- Material:
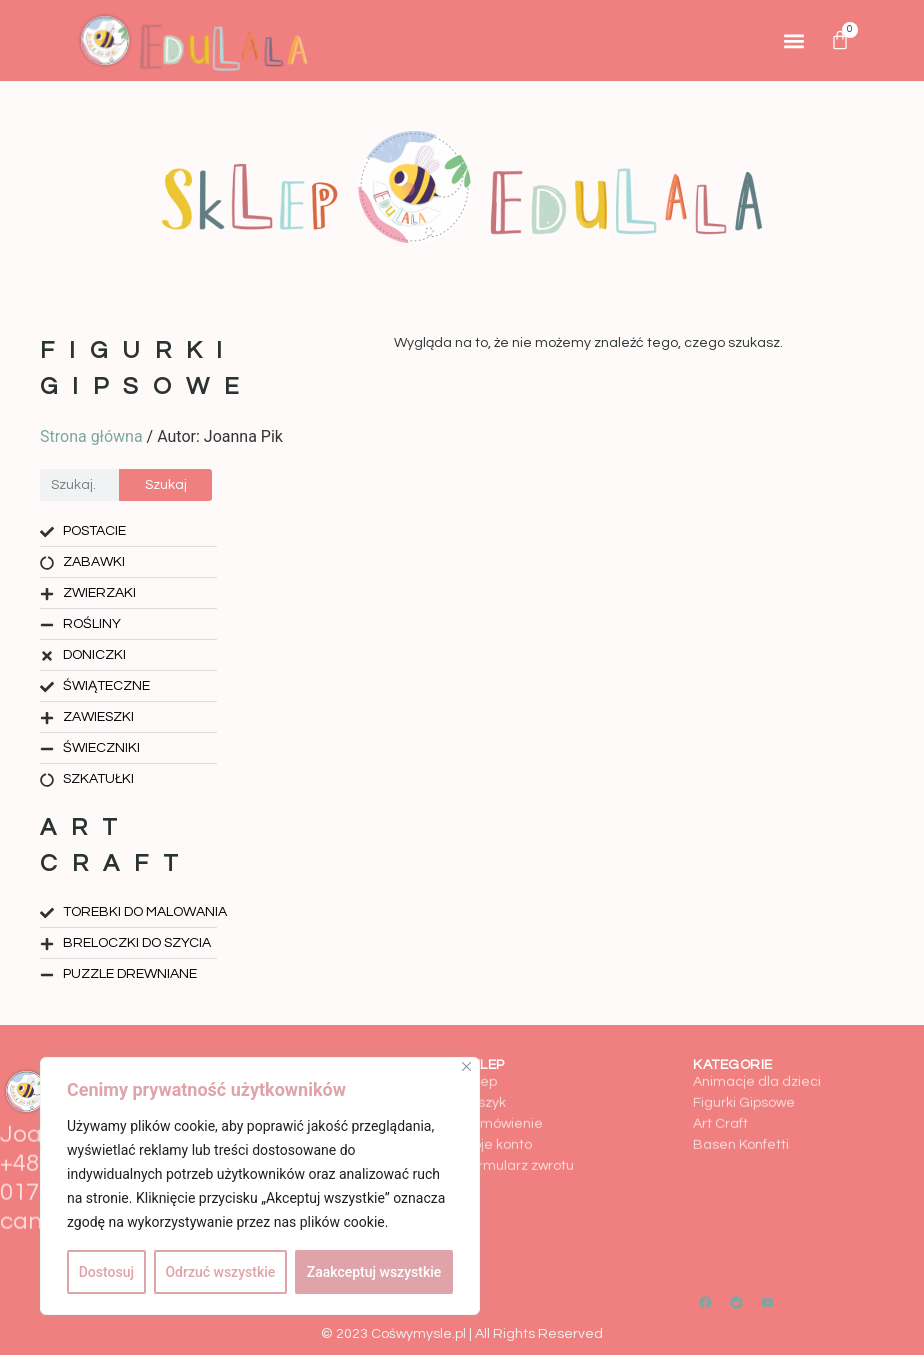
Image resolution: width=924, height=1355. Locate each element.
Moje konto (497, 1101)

...

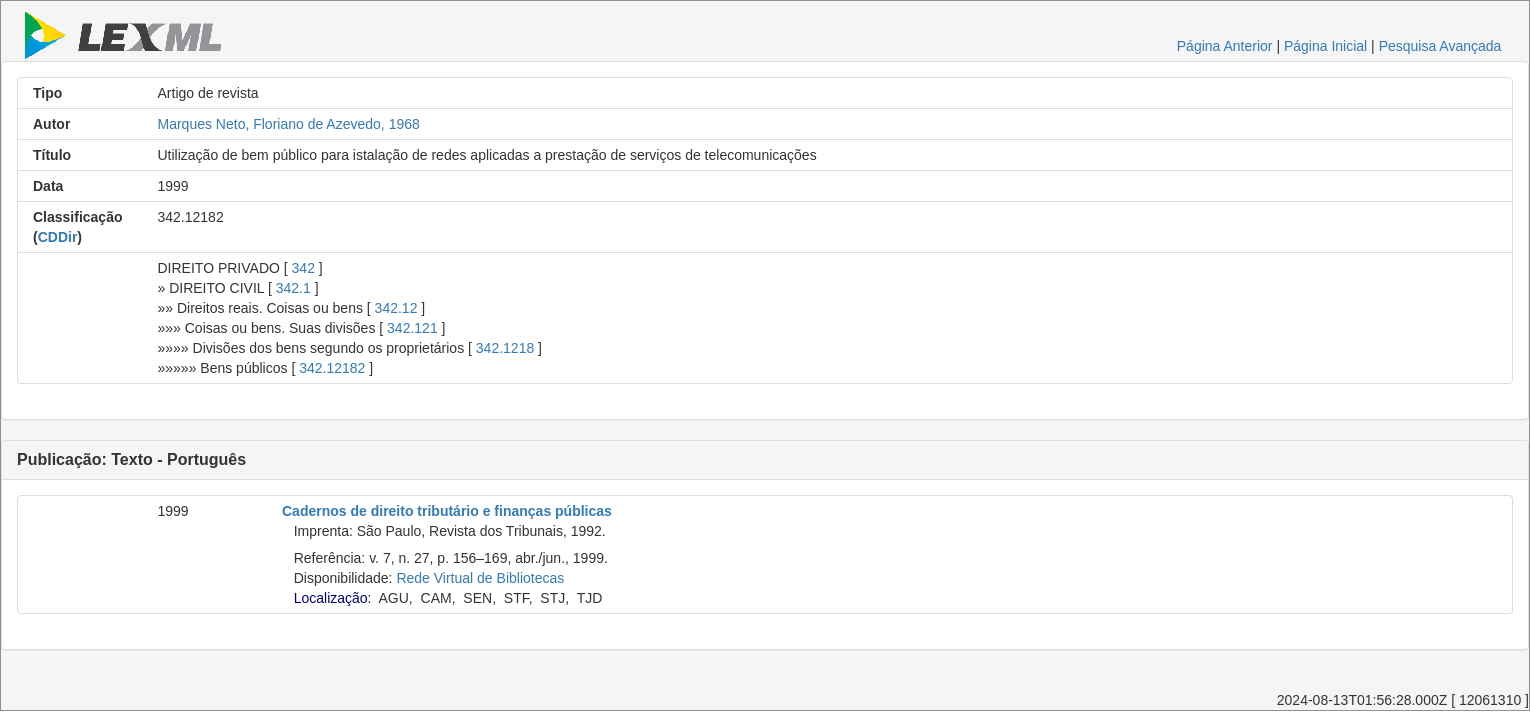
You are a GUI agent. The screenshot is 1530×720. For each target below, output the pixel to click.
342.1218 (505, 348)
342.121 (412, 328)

- Task: Rewrite the lines of the records from the one containing "Image resolution: width=924, height=1355." through the one containing "Moje konto (497, 1101)", both included, as a numbered list. Leave out any blank lines.

- Full response:
1. Image resolution: width=924, height=1355. Locate each element.
2. Moje konto (497, 1101)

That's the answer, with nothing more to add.